There is a federal law that requires hospitals to treat anyone who shows up. Repeal that law. The rest is easy.
Posted by: Jane | April 14, 2012 at 08:14 PM
obamacare transfers young people's money to insurance companies who need it to pay for the care of boomers.
and it limits the amount it will spend on senior/medicare patients via death panels.
it neither makes care more available or more affordable.
Posted by: reliapundit | April 14, 2012 at 08:48 PM
This is what happened to me in MA.
In my early 20s, I did the math and realized I didn't need to pay into the company health plan every week, dropped out, took out catastrophic coverage and paid upfront for all doctors visits, and watched my savings account grow, Fast forward to spring 2007, following the passage of MA Univ Health Control, when I get a notice from Ins. that my coverage would not be renewed since it was no longer in compliance with MA regulation.
Posted by: BuddyPC | April 14, 2012 at 09:51 PM
"Will no one rid me of this turbulent health care debate ?"
Posted by: Neo | April 14, 2012 at 11:58 PM
Scalia nailed it: if you define the market as broadly as "health care," you sweep in millions of people who will never seek many of the services they are compelled to insure thsemselves for.

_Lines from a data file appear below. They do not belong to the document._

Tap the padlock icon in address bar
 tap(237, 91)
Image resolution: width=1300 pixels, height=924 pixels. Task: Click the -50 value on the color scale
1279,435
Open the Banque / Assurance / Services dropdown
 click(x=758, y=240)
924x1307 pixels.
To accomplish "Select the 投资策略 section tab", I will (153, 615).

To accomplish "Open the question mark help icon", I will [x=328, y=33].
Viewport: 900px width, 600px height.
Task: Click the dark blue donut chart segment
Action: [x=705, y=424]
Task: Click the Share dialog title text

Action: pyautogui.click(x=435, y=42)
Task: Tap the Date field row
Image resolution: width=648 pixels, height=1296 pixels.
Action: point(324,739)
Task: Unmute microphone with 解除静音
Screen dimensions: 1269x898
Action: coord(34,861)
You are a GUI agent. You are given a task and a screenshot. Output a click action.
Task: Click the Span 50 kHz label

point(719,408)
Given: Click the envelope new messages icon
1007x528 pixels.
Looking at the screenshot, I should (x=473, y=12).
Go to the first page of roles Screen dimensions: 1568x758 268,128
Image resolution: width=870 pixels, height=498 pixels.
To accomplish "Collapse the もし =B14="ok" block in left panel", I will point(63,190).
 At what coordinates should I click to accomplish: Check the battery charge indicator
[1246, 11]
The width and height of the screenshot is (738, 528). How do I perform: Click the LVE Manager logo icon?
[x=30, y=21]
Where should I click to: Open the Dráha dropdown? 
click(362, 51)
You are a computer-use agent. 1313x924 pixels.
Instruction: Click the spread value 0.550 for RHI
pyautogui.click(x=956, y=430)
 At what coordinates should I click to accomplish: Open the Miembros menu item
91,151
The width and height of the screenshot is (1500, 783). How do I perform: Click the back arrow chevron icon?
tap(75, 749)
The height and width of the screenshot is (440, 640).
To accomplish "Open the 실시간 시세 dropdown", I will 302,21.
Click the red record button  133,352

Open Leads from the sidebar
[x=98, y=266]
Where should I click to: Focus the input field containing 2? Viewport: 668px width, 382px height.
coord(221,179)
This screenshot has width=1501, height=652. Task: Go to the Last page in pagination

Posted by: Danube of Thought | April 15, 2012 at 01:32 AM
Niters. DoT XOXOXO
Posted by: Clarice | April 15, 2012 at 01:41 AM
Jane, you're referring to the Emergency Medical Treatment and Active Labor Act (EMTALA). Essentially it requires hospitals that want to receive Medicare payments to "stabilize" anyone who presents in an emergency condition regardless of citizenship, legal status or ability to pay. The last time I saw the numbers, 44% of hospital revenue was from Medicare, so most hospitals comply despite the fact that they're not compensated for that care . . .
http://en.wikipedia.org/wiki/EMTALA
Posted by: Minimalist Poster | April 15, 2012 at 01:54 AM
That's the one MP. Thanks.
Posted by: Jane | April 15, 2012 at 06:09 AM
In large measure it is the OTHER mandates that have inflicted so-called medical inflation upon us. But parity, the requirement that mental health be dealt with equivalently with, say, leukemia has been a state level phenomenon, possibly pushed by legitimate voter/consumer demand but somehow the voices trumpeting those needs are mouthpieces for professional organizations and pharma giants. Weird. Once the head-shrinkers are mandated in we have chiropractors, massage therapists.... hey, why not aroma therapists? Not that I necessarily denounce the salubrious nature of any of these practices but their application is essentially infinite. This, while annual caps on total care costs are banned and lifetime caps to go with them. With this plague of mandates we introduce infinite demand onto a finite supply. Either the denominator is zero or the numerator is googol-plex. Either way, no es bueno. Check my link for how Charlie Sheen showed us the way, here.
Posted by: megapotamus | April 16, 2012 at 09:35 AM
Barnett NAILS it.
The push for universal coverage with universal acceptance and level premiums has ALWAYS been about capturing money from the healthy uninsured, who are usually young and have more pressing priorities for their income. Like eating, and paying the bills.
17% of the populace is uninsured, yet uncompensated care accounts for only 3% of total health care costs. If the uninsured can be dragged into the system, that provides a pool of "new" money that's more than five times the actuarial cost of the newly insured.